=== Supplied entries ===
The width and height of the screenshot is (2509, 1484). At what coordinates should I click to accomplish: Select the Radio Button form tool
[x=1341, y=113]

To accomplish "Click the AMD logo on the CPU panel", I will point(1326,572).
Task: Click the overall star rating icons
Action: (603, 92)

=== Exercise aim ===
Can you rewrite the data above with "Select" renamed to "Choose" and everything else left unchanged?

=== Result of this exercise ===
The width and height of the screenshot is (2509, 1484). At what coordinates should I click to accomplish: Choose the Radio Button form tool
[x=1341, y=113]

To accomplish "Click the AMD logo on the CPU panel", I will point(1326,572).
Task: Click the overall star rating icons
Action: (603, 92)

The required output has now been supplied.